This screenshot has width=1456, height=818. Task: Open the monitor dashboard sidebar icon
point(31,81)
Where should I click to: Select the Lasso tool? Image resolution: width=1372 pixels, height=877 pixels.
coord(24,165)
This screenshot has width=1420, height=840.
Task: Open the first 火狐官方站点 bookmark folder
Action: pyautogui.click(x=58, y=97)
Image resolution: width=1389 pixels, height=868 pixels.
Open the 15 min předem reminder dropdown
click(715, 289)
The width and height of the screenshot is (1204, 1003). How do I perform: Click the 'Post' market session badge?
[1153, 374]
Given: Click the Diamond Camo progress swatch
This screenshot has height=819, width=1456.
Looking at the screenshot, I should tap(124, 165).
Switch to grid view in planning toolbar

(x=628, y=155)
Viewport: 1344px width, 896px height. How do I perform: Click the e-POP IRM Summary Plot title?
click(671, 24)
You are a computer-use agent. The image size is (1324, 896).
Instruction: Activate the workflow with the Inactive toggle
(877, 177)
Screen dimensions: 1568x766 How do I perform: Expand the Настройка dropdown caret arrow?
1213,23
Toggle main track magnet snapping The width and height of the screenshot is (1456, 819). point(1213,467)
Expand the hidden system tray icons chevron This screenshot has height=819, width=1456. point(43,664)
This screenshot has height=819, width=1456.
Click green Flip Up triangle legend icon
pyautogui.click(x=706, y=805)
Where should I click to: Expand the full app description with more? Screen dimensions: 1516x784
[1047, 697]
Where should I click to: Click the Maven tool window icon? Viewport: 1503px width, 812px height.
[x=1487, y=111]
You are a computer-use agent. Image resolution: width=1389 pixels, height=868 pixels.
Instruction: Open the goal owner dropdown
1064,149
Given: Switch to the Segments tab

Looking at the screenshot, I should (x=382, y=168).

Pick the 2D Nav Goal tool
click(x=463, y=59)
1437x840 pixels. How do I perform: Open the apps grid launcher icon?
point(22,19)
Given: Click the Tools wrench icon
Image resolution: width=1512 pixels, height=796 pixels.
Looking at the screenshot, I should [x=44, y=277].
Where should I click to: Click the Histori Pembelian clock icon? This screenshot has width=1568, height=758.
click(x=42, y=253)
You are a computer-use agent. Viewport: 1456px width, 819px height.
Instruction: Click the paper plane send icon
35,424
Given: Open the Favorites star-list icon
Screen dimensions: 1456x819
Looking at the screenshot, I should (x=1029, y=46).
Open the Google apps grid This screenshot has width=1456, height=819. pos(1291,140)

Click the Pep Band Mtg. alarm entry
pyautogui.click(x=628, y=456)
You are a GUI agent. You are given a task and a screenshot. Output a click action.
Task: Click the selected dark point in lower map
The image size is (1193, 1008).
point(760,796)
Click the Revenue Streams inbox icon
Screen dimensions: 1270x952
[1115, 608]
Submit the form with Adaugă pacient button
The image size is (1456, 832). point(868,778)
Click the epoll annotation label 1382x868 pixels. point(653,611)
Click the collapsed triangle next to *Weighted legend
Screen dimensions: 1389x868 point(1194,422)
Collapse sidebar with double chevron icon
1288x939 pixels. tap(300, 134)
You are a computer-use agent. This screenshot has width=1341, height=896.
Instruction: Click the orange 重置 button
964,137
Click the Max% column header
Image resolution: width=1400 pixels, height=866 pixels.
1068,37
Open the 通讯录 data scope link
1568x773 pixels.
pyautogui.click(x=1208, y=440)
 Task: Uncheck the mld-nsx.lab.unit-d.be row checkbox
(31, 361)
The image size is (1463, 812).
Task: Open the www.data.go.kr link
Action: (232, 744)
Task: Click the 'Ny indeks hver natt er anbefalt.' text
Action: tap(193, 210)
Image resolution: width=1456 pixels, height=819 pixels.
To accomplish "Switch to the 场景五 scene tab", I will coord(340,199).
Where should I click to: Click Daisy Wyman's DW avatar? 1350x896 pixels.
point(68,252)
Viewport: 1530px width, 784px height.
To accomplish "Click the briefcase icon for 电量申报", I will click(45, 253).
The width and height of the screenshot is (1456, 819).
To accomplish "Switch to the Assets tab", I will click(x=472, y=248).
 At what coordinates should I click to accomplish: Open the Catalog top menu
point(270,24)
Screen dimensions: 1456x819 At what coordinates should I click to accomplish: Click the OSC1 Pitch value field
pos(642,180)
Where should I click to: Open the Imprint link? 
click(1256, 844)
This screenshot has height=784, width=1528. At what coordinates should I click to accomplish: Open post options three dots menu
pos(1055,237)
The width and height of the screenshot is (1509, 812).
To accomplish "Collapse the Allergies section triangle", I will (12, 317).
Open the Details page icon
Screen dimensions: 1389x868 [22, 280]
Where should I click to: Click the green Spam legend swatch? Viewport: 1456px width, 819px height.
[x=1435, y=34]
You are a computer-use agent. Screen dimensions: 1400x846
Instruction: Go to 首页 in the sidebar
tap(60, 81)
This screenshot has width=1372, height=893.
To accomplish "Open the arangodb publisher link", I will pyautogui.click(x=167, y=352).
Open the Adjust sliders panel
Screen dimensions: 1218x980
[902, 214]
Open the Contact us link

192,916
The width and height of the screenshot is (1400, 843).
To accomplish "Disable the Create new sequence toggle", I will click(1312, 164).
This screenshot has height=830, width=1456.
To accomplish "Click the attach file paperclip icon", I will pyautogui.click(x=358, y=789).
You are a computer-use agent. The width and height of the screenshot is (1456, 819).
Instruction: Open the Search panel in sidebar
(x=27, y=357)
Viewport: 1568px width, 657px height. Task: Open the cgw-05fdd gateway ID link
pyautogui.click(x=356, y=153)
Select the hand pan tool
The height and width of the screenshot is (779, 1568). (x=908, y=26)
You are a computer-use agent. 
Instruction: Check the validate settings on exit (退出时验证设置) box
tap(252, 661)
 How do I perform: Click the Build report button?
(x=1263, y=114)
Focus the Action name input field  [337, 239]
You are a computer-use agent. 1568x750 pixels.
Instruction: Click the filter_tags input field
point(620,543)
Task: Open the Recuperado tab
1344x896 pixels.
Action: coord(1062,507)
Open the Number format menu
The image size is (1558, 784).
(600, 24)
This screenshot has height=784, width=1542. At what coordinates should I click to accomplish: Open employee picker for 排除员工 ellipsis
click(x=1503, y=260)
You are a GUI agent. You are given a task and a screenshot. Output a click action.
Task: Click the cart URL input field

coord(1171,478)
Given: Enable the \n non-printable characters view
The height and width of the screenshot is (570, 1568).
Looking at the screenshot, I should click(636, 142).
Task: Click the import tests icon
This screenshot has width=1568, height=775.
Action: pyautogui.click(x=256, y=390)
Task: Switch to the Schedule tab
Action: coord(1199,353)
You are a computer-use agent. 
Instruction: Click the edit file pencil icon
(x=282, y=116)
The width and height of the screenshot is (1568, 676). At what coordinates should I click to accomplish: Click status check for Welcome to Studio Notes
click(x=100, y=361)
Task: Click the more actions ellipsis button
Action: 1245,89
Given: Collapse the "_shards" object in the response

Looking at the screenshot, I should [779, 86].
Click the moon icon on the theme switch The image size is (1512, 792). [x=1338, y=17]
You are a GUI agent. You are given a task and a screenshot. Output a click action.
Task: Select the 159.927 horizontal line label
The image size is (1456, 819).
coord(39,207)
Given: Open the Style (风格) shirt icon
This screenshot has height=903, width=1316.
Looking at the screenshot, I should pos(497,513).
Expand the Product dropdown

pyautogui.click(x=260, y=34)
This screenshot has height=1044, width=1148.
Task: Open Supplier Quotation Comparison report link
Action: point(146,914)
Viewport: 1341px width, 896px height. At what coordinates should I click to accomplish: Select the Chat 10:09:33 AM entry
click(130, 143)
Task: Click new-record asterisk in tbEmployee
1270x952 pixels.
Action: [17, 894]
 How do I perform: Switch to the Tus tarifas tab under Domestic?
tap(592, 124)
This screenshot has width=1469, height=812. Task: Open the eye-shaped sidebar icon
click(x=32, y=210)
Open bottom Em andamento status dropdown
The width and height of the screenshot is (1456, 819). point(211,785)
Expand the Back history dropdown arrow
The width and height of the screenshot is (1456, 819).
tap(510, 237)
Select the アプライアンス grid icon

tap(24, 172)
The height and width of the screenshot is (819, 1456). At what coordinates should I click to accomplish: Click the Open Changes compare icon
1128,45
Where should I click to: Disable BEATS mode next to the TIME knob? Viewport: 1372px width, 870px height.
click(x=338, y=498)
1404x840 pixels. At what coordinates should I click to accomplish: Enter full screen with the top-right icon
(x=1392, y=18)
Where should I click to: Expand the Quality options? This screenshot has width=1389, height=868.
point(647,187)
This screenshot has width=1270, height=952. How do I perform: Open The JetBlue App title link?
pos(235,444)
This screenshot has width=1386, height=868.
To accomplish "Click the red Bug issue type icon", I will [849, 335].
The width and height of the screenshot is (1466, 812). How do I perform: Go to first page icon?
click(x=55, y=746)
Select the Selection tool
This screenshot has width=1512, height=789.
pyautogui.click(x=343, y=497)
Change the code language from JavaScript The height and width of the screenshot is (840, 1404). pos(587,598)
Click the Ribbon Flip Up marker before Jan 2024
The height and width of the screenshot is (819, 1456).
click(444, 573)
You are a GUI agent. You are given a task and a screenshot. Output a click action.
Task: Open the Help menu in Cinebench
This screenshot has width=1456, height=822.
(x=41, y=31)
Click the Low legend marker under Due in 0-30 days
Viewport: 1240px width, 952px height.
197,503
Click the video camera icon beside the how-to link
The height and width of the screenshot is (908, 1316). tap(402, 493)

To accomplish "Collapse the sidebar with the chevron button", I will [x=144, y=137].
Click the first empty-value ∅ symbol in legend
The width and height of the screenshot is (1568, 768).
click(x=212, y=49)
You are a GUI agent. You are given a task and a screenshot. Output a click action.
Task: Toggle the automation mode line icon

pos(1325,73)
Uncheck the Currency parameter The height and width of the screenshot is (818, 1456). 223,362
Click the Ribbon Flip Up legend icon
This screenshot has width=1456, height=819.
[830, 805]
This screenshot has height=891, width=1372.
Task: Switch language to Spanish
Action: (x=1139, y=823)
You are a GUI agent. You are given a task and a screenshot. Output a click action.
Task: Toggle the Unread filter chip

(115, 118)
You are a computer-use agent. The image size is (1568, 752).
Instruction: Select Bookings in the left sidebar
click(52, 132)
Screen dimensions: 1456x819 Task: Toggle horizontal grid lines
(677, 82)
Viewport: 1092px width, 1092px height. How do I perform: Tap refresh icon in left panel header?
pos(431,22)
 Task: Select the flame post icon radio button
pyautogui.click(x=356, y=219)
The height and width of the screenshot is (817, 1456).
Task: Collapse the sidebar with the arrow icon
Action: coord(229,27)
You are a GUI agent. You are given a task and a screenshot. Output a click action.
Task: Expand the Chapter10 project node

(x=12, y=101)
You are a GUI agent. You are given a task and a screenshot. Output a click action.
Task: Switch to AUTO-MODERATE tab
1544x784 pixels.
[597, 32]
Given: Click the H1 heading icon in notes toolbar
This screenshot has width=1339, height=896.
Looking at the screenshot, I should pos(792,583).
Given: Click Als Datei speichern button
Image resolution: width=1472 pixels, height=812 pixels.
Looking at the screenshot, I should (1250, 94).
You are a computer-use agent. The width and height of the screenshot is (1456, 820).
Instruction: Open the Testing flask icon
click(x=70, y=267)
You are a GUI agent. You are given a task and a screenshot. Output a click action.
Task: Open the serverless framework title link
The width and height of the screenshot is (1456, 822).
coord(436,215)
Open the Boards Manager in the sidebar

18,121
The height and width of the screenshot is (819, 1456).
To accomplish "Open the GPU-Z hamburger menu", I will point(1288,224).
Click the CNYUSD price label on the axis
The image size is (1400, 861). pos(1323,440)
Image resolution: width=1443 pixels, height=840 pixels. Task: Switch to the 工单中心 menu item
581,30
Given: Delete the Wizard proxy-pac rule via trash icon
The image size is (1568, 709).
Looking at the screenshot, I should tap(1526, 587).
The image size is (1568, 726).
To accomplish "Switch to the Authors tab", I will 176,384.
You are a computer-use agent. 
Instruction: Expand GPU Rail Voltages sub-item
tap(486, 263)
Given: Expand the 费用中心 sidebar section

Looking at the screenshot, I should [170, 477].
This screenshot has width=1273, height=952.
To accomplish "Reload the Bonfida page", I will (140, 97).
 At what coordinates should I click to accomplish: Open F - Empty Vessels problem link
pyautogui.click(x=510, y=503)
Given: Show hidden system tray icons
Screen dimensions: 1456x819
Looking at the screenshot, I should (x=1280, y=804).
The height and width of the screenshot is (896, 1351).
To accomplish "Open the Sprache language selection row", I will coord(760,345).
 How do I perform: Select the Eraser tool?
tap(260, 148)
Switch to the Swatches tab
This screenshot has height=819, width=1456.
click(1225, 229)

Prompt: After locating the line that holds "At what coordinates should I click to accomplish: Open F", print it and each line after it through the end of the data, exactly as it stands.

Answer section:
 At what coordinates should I click to accomplish: Open F - Empty Vessels problem link
pyautogui.click(x=510, y=503)
Given: Show hidden system tray icons
Screen dimensions: 1456x819
Looking at the screenshot, I should (x=1280, y=804).
The height and width of the screenshot is (896, 1351).
To accomplish "Open the Sprache language selection row", I will coord(760,345).
 How do I perform: Select the Eraser tool?
tap(260, 148)
Switch to the Swatches tab
This screenshot has height=819, width=1456.
click(1225, 229)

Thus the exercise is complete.